▸ Selected extract:
Segment Open

= Shareholder rights plan =

Defense against a takeover of a company

A shareholder rights plan, colloquially known as a "poison pill", is a type of defensive tactic used by a corporation's board of directors against a takeover.

In the field of mergers and acquisitions, shareholder rights plans were devised in the early 1980s to prevent takeover bids by limiting a shareholder's right to negotiate a price for the sale of shares directly.

Typically, such a plan gives shareholders the right to buy more shares at a discount if one shareholder buys a certain percentage or more of the company's shares. The plan could be triggered, for instance, if any one shareholder buys 20% of the company's shares, at which point every other shareholder will have the right to buy a new issue of shares at a discount. If all other shareholders can buy more shares at a discount, such purchases would dilute the bidder's interest, and the bid cost would rise substantially. Knowing that such a plan could be activated, the bidder could be discouraged from taking over the corporation without the board's approval, and would first negotiate with the board to revoke the plan.

The plan can be issued by the board of directors as an "option" or a "warrant" attached to existing shares, and it can only be revoked at the board's discretion.

==History==
The poison pill was invented by mergers and acquisitions lawyer Martin Lipton of Wachtell, Lipton, Rosen & Katz in 1982, as a response to tender-based hostile takeovers. Poison pills became popular during the early 1980s in response to the wave of takeovers by corporate raiders such as T. Boone Pickens and Carl Icahn. The term "poison pill" derives its original meaning from a poison pill physically carried by various spies throughout history, a pill which was taken by the spies if they were discovered to eliminate the possibility of being interrogated by an enemy.

It was reported in 2001 that since 1997, for every company with a poison pill which successfully resisted a hostile takeover, there were 20 companies with poison pills that accepted takeover offers. The trend since the early 2000s has been for shareholders to vote against poison pill authorization since poison pills are designed to resist takeovers, whereas from the point of view of a shareholder, takeovers can be financially rewarding.

Segment Closed

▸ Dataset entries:

Segment Open

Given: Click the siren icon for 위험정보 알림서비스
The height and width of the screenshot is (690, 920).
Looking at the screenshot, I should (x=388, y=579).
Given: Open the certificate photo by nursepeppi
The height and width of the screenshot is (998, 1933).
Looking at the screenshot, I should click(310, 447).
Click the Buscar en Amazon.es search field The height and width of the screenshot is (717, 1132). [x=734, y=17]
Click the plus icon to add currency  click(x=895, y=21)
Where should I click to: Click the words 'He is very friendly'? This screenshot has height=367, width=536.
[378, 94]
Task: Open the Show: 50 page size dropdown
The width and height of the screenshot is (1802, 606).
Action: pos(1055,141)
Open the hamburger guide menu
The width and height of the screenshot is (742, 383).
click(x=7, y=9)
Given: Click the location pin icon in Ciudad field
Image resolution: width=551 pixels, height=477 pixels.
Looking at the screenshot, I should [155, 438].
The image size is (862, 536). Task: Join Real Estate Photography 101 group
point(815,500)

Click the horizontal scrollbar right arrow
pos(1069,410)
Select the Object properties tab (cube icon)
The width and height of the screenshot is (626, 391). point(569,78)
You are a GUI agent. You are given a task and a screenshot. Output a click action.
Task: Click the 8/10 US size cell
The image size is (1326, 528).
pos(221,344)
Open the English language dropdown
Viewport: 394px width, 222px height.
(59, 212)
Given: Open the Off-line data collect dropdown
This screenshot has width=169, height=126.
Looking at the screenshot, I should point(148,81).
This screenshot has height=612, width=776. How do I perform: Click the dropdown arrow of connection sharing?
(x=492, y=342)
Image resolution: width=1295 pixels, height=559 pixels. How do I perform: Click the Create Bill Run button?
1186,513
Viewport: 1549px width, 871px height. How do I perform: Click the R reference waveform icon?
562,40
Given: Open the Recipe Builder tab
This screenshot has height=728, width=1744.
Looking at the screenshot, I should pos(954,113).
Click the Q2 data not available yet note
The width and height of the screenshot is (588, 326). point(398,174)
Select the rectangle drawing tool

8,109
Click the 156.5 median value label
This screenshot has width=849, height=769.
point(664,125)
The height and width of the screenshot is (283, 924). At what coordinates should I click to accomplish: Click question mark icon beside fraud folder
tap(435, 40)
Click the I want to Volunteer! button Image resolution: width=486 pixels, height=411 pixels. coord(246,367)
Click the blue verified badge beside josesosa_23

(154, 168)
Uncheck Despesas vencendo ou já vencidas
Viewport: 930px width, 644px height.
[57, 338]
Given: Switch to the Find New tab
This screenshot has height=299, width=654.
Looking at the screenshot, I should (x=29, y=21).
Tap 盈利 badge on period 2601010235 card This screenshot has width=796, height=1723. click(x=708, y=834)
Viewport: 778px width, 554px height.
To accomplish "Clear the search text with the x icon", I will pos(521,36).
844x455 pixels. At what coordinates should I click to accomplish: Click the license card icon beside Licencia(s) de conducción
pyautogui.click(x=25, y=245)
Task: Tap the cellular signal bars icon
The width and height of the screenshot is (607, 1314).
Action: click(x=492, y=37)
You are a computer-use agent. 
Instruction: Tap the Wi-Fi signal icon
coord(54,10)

Segment Closed

▸ Aim of the task:
Proceed with the article on shareholder rights plans, starting right after its last sentence.

▸ Exercise output:
Some have argued that poison pills are detrimental to shareholder interests because they perpetuate existing management. For instance, Microsoft originally made an unsolicited bid for Yahoo!, but subsequently dropped the bid after Yahoo! CEO Jerry Yang threatened to make the takeover as difficult as possible unless Microsoft raised the price to US$37 per share. One Microsoft executive commented, "They are going to burn the furniture if we go hostile. They are going to destroy the place." Yahoo has had a shareholders rights plan in place since 2001. Analysts suggested that Microsoft's raised offer of $33 per share was already too expensive, and that Yang was not bargaining in good faith, which later led to several shareholder lawsuits and an aborted proxy fight from Carl Icahn. Yahoo's stock price plunged after Microsoft withdrew the bid, and Jerry Yang faced a backlash from stockholders that eventually led to his resignation.

Poison pills saw a resurgence of popularity in 2020 as a result of the coronavirus pandemic. As stock prices plummeted due to the pandemic, various companies turned to shareholder rights plans to defend against opportunistic takeover offers. In March 2020, 10 U.S. companies adopted new poison pills, setting a new record.

In addition to renewed interest during periods of market volatility, shareholder rights plans have also been adopted in response to rising levels of shareholder activism throughout the 2020s. Several empirical studies note that boards increasingly view poison pills as a temporary defensive measure intended to provide additional time to evaluate unsolicited offers or to negotiate with activist investors. This usage reflects a broader shift from long-term structural defenses toward short-duration tactical plans designed to protect against rapid share accumulations by hedge funds or other activist shareholders.

The Twitter Board of Directors unanimously enacted a shareholder rights plan in April 2022 following an unsolicited purchase offer from Elon Musk. The purchase took place regardless in October 2022.

==Overview==
In publicly held companies, there are various "poison pill" methods to deter takeover bids. Takeovers by soliciting proxies against the board or by acquiring a controlling block of shares and using the associated votes to get elected to the board. Once in control of the board, the bidder can manage the target. Currently, the most common type of takeover defence is a shareholder rights plan. Because the board of directors of the company can redeem or otherwise eliminate a standard poison pill, it does not typically preclude a proxy fight or other takeover attempts not accompanied by an acquisition of a significant block of the company's stock. It can, however, prevent shareholders from entering into certain agreements that can assist in a proxy fight, such as an agreement to pay another shareholder's expenses. In combination with a staggered board of directors, however, a shareholder rights plan can be a defense.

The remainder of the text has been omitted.